Brownell admits that his comparison of the food industry to tobacco producers is "not a perfect parallel."

"You have to eat. You don't have to smoke. And theoretically, people could walk into a McDonald's and order the salad," he said.

But advertising for non-nutritious foods is so widespread that fruits, vegetables and other healthy foods don't stand a chance, Brownell said.

He doesn't like the pork industry's claim to be "The other white meat," either.

"The implication is that pork is like chicken and therefore you should eat more of it," he said. "That was a public relations coup that did a lot for the sale of pork, but is it good?" The pork industry is better off, but the American people are not."

Not so, said Al Tank, chief executive officer of the National Pork Producers Council in Washington. Since the advertising campaign was launched in 1986, the port industry has cut fat content by 31 percent, cut calories by 14 percent and cholesterol by 12 percent, Tank said.

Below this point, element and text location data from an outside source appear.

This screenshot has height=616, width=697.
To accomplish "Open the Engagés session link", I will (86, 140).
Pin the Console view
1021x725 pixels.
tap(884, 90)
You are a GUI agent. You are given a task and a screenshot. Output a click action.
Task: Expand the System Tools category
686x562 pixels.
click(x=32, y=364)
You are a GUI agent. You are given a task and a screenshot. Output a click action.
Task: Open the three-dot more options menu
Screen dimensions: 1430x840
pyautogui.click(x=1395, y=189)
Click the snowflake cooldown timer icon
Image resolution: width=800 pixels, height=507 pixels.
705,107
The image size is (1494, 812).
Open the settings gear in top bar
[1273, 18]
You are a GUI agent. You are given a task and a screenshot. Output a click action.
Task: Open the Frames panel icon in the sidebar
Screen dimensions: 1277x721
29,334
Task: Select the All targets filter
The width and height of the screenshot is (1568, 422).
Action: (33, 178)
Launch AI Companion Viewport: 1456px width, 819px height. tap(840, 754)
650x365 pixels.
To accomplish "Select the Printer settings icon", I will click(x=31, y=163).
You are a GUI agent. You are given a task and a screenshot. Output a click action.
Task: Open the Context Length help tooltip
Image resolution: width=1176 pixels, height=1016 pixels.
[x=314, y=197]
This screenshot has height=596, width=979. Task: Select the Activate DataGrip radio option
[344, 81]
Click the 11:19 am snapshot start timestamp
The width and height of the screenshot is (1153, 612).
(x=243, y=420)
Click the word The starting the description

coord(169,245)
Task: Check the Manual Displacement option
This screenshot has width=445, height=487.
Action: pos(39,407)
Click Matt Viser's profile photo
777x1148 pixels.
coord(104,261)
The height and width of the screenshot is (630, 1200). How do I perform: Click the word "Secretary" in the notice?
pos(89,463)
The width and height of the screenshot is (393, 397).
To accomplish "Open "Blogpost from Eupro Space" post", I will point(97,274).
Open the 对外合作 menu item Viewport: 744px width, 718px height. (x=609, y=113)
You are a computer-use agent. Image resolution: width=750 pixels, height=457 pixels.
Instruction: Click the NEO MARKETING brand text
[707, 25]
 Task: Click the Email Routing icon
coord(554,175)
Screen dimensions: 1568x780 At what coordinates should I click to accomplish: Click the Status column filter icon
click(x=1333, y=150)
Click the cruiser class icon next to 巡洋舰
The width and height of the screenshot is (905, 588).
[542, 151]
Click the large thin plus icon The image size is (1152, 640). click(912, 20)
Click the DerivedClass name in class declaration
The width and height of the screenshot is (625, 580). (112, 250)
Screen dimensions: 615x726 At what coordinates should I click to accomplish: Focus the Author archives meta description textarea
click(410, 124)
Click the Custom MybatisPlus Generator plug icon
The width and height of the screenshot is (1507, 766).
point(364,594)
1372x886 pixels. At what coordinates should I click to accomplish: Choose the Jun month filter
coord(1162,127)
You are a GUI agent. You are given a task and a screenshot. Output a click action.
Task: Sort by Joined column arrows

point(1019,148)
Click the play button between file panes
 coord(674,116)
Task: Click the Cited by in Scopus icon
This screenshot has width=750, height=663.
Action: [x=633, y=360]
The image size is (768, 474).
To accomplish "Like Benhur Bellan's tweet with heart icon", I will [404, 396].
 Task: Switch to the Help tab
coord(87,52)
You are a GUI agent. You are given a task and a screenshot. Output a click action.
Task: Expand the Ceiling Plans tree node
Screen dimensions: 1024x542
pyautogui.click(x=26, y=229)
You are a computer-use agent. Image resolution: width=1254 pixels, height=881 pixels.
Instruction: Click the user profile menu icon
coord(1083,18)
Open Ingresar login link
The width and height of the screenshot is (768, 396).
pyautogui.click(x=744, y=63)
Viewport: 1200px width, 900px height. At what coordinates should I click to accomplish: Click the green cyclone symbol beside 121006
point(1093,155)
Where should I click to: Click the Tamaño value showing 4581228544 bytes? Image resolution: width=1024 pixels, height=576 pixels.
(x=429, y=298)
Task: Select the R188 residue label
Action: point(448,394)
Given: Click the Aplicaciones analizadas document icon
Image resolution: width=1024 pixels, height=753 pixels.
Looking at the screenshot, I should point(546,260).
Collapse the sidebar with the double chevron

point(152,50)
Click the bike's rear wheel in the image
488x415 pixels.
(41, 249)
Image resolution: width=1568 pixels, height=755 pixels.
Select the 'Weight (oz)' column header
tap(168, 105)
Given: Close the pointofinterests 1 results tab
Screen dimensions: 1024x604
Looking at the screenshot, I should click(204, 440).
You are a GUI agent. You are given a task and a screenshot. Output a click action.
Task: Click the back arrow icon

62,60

"Many cuts of pork have less fat than skinless chicken. The pork industry has put its money where its mouth is," said Tank, whose organization represents 85,000 pork producers in 44 states.

Foster said taxes can decrease demand for products. But he is critical of using them in such a manner.

"There's a certain, superficial logic to it, but if anything, it really highlights how ludicrous it is to modify people's behavior as if the federal government really knows what's best," Foster said.

Even Michael F. Jacobsen, executive director of the Center for Science in the Public Interest, a Washington-based consumer group that promotes healthful eating, questioned who would decide what foods are healthy.

Besides, Jacobsen said, Brownell's proposals don't have a chance in a Republican-controlled Congress.

"I think his basic idea of taxing junk foods and using the revenues for some health purpose makes eminent sense, but it's dead on arrival," Jacobson said. "The industries that would be taxed would fight tooth-and-nail, and creating such a tax would be very complicated.

Yet as fast-food restaurants pop up on ever corner and gas stations double as mini-marts, Brownell insists radical action is warranted.

"McDonald's is trumpeting the fact that it has served billions and billions of people fatty food," he said. "Now, I have to ask, 'Are we happy about that?' And as the billion and billions becomes trillions and trillions, will we be better off?"